═══ Passage given

American ceramist Adelaide Paul received her BFA from the New York State College of Ceramics at Alfred University in 1993 and an MFA from Louisiana State University, Baton Rouge, in 1996. She received Leeway Foundation grants in 2002 and 2004. Paul has taught at universities in Texas and Montana and currently teaches at the Maryland Institute College of Art in
Baltimore. Her finely modeled, semi-figurative sculptures are on display at the Garth Clark Gallery in New York until June 26, 2004.

Untitled, 2004Supraspinous, 2004Untitled, 2004

Artist's Statement:

Since the 1940's, thousands of collies have been bred so that nine transvestite "Lassies" could perpetuate a celluloid myth about a boy and his dog. Collies, Chihuahuas, Dalmatians, Greyhounds and other breeds have, for various market driven reasons, experienced meteoric eruptions in popularity; invariably they have subsequently suffered the consequences. In its extremes, American Culture posits an alternately cloyingly sentimental and brutally callous relationship between humans and both domesticated and wild animals. Animals are anthropomorphized in film, fiction and popular culture. They (and their requisite accessories) are hot commodities; like all commodities, they are also inexorably disposable.

══════
═══ Source data

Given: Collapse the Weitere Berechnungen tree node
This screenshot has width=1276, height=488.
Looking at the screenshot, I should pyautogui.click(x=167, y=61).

══════

* _Set tasks_
1. Using the ceramist profile, rewrite the part starting with "Since the 1940's, thousands" and going on through "also inexorably disposable.", changing "commodities" to "goods".
2. Answer these questions from the ceramist profile.
(a) In what year did Paul receive her MFA, and from which university?
(b) At which gallery are her sculptures on display, and until what date?
(c) According to the artist's statement, since when have thousands of collies been bred?
3. Say whether each statement agrees with the ceramist profile, and quote the words that decide it.
(a) Paul received Leeway Foundation grants in 2002 and 2004.
(b) Paul currently teaches at a university in Montana.
(c) The artist's statement says animals are anthropomorphized in film, fiction and popular culture.

* _Solutions for each task_
1.
Since the 1940's, thousands of collies have been bred so that nine transvestite "Lassies" could perpetuate a celluloid myth about a boy and his dog. Collies, Chihuahuas, Dalmatians, Greyhounds and other breeds have, for various market driven reasons, experienced meteoric eruptions in popularity; invariably they have subsequently suffered the consequences. In its extremes, American Culture posits an alternately cloyingly sentimental and brutally callous relationship between humans and both domesticated and wild animals. Animals are anthropomorphized in film, fiction and popular culture. They (and their requisite accessories) are hot goods; like all goods, they are also inexorably disposable.

2.
(a) 1996, from Louisiana State University, Baton Rouge.
(b) The Garth Clark Gallery in New York, until June 26, 2004.
(c) Since the 1940's.

3.
(a) Yes: "She received Leeway Foundation grants in 2002 and 2004."
(b) No: "currently teaches at the Maryland Institute College of Art"
(c) Yes: "Animals are anthropomorphized in film, fiction and popular culture."